EXTRACTED INFORMATION ▸
__________________________________________________

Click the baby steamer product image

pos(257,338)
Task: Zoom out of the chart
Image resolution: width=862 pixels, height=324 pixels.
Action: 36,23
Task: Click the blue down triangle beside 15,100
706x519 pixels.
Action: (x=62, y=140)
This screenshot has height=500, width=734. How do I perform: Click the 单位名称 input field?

__________________________________________________

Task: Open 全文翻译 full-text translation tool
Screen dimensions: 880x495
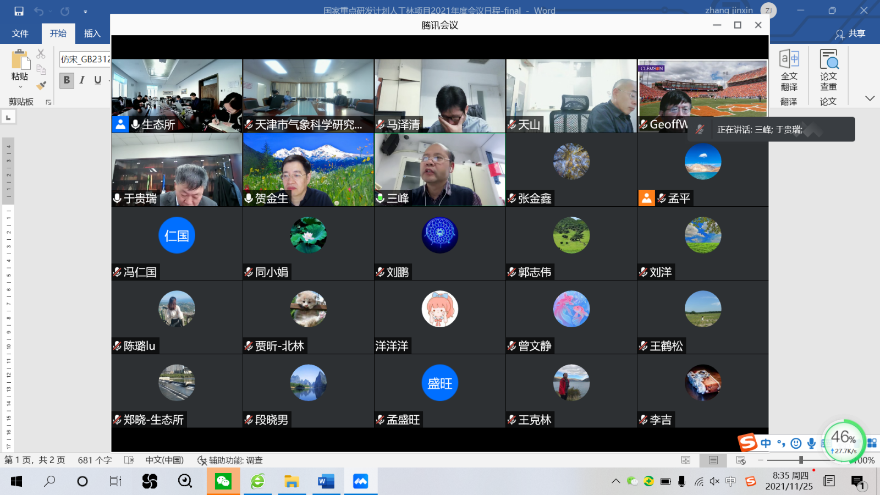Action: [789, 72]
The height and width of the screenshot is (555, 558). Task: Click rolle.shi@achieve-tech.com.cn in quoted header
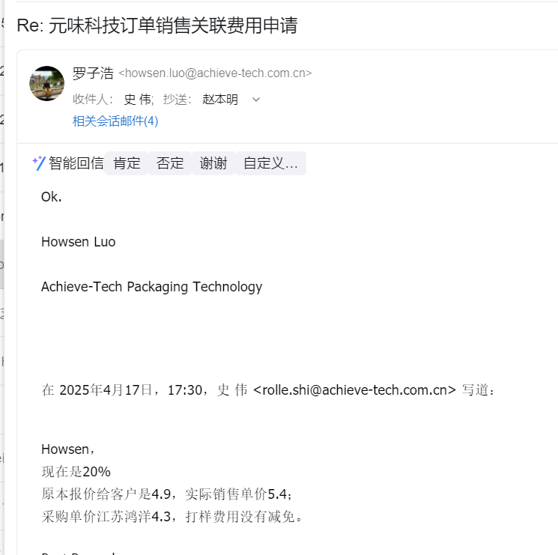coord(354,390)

__________________________________________________

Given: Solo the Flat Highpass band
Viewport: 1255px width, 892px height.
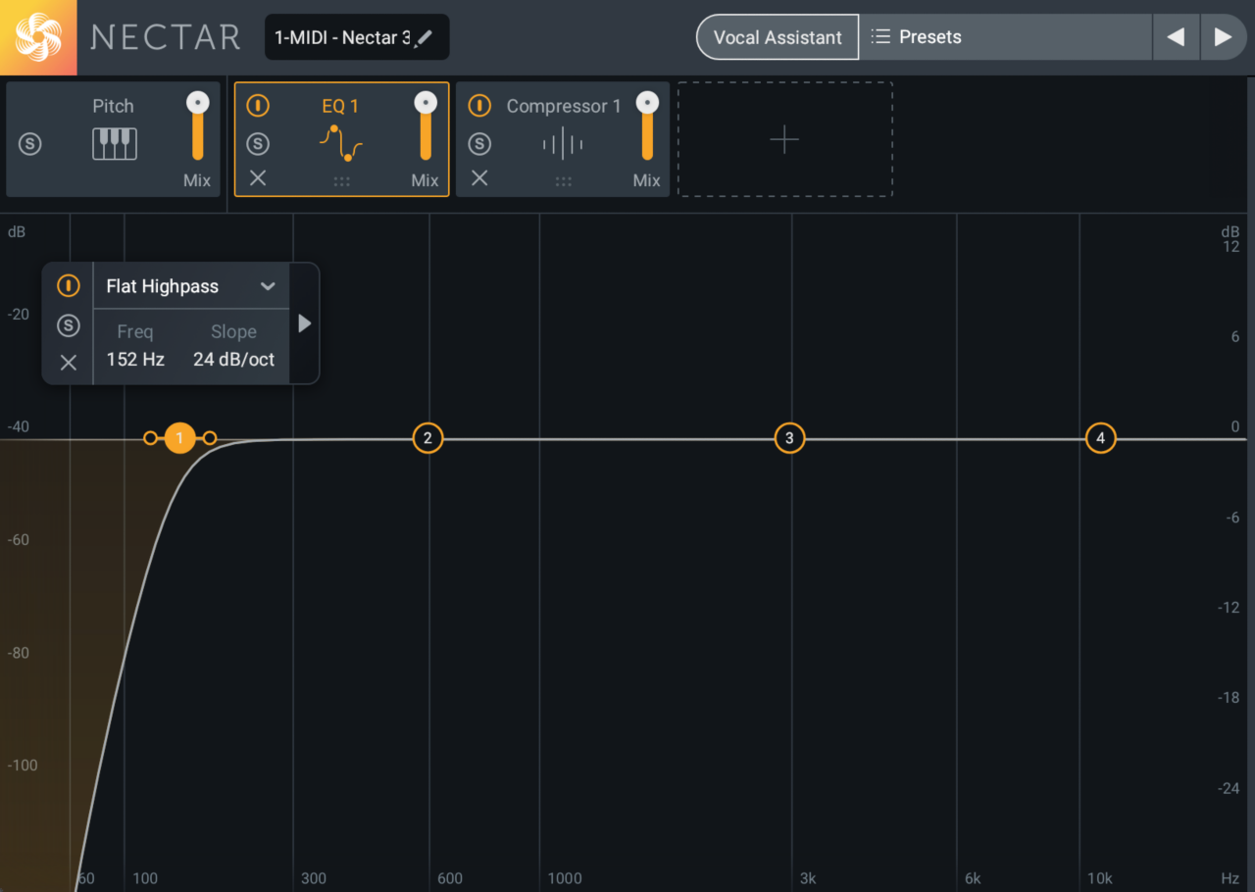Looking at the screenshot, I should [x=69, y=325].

__________________________________________________

WHAT IS NEEDED ▸ Begin at the line above that has "Task: Zoom out of the chart" and stop after the line that has "This screenshot has", copying each line exactly and adding nothing else.

EXERCISE ANSWER ▸
Task: Zoom out of the chart
Image resolution: width=862 pixels, height=324 pixels.
Action: 36,23
Task: Click the blue down triangle beside 15,100
706x519 pixels.
Action: (x=62, y=140)
This screenshot has height=500, width=734. How do I perform: Click the 单位名称 input field?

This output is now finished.